Do this →
Copy everything from the start of the rows down to the line containing "Looking at the screenshot, I should pos(115,204).", swapping "Click" for "Press" and leaving all else unchanged.

Text and element pointing records

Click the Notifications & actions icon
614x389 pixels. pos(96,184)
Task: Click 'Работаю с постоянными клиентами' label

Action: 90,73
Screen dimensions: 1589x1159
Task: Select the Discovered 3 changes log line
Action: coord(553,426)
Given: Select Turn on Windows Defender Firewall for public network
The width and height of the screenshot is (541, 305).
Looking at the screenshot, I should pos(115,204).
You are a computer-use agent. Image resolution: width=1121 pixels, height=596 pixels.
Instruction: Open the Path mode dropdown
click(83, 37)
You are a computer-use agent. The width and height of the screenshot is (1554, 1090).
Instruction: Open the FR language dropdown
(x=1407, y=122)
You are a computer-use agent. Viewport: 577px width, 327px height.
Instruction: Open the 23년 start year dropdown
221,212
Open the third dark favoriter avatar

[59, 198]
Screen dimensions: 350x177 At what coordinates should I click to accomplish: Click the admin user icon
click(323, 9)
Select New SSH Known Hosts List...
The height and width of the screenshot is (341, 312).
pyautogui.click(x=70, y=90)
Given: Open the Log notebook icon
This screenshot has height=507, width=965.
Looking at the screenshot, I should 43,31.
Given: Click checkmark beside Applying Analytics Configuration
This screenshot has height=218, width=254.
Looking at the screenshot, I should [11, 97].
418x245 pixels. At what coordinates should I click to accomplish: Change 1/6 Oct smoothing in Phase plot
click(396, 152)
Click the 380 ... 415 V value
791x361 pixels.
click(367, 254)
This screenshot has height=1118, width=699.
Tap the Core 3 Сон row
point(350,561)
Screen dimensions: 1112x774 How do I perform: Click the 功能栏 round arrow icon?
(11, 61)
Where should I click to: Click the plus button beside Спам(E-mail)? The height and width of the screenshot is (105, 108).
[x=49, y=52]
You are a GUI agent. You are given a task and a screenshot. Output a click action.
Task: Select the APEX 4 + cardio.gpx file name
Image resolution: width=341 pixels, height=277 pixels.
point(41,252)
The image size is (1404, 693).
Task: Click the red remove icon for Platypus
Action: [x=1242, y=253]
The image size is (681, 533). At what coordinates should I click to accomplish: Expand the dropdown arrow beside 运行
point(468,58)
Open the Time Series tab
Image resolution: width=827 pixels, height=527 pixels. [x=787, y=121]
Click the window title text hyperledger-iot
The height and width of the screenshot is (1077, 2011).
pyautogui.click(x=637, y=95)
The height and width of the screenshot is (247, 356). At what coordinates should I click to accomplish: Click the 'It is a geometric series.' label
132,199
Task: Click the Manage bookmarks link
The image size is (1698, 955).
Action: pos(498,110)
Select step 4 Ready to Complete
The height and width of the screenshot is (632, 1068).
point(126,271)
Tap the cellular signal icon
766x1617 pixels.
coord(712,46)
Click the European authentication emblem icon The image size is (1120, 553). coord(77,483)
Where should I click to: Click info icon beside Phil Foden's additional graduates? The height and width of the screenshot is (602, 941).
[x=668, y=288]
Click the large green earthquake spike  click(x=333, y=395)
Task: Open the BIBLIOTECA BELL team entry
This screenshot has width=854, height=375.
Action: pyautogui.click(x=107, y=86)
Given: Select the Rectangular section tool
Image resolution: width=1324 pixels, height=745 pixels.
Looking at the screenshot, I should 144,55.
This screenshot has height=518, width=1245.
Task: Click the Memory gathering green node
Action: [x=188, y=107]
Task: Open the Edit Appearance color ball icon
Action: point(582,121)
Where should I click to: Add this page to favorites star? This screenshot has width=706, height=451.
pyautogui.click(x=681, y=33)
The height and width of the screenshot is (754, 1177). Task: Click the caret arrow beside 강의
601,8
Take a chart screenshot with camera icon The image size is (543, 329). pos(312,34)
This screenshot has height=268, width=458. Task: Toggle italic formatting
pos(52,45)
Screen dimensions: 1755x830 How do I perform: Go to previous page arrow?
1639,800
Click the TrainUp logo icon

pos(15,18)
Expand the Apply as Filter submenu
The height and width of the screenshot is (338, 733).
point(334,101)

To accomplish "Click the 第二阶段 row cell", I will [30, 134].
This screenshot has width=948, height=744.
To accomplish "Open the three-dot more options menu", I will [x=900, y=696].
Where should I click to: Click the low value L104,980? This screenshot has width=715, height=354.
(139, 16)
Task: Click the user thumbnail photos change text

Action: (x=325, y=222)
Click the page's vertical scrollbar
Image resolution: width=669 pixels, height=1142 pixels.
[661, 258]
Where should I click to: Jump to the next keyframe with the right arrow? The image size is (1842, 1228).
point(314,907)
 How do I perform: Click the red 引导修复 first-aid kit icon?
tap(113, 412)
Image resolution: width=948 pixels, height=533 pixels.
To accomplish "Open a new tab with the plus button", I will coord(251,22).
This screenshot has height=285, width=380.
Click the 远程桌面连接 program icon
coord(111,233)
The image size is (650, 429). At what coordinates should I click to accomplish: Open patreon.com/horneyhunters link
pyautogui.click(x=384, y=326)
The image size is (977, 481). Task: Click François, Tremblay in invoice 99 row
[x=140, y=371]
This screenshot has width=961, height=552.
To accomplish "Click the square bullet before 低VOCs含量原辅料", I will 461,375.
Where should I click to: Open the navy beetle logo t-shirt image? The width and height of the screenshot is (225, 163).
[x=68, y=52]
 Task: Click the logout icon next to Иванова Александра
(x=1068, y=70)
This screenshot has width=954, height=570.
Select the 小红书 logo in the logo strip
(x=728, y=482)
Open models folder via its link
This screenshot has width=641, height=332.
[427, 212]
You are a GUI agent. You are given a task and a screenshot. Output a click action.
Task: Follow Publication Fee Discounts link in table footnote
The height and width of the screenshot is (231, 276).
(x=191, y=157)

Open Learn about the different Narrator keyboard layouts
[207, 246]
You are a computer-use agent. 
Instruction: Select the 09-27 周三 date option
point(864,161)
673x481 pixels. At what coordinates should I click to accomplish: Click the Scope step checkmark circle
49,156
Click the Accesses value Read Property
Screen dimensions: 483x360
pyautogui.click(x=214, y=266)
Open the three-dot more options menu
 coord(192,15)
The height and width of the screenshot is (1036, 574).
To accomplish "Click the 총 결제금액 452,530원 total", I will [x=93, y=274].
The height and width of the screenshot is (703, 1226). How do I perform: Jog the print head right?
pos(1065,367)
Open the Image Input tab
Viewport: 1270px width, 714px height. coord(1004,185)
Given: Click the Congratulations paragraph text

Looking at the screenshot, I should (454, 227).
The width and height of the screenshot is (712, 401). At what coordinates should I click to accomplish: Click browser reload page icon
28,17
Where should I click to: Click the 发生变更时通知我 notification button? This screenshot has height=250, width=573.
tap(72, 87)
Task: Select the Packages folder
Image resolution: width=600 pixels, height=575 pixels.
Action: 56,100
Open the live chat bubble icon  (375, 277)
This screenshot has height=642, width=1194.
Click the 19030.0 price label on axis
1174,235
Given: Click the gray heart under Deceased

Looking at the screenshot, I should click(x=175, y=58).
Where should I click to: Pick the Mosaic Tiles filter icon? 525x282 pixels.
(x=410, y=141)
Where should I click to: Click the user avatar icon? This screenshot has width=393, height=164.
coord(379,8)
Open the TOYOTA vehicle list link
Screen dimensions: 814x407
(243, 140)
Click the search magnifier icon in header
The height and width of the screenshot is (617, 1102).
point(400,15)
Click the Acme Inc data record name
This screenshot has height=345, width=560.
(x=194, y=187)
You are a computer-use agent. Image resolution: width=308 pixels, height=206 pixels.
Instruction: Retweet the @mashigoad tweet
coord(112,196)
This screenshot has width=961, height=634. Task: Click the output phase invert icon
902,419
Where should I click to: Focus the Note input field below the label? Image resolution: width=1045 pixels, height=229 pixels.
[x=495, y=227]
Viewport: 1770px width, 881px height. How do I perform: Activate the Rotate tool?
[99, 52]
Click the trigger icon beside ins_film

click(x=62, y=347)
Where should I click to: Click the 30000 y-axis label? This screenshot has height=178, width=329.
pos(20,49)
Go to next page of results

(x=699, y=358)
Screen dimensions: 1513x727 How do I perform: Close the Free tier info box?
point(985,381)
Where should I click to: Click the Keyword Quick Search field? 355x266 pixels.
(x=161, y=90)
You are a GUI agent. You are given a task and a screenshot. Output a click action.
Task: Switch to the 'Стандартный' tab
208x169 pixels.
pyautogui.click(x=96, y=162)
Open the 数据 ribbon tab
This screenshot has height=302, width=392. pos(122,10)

Response →
Press the Notifications & actions icon
614x389 pixels. pos(96,184)
Task: Press 'Работаю с постоянными клиентами' label

Action: 90,73
Screen dimensions: 1589x1159
Task: Select the Discovered 3 changes log line
Action: coord(553,426)
Given: Select Turn on Windows Defender Firewall for public network
The width and height of the screenshot is (541, 305).
Looking at the screenshot, I should pos(115,204).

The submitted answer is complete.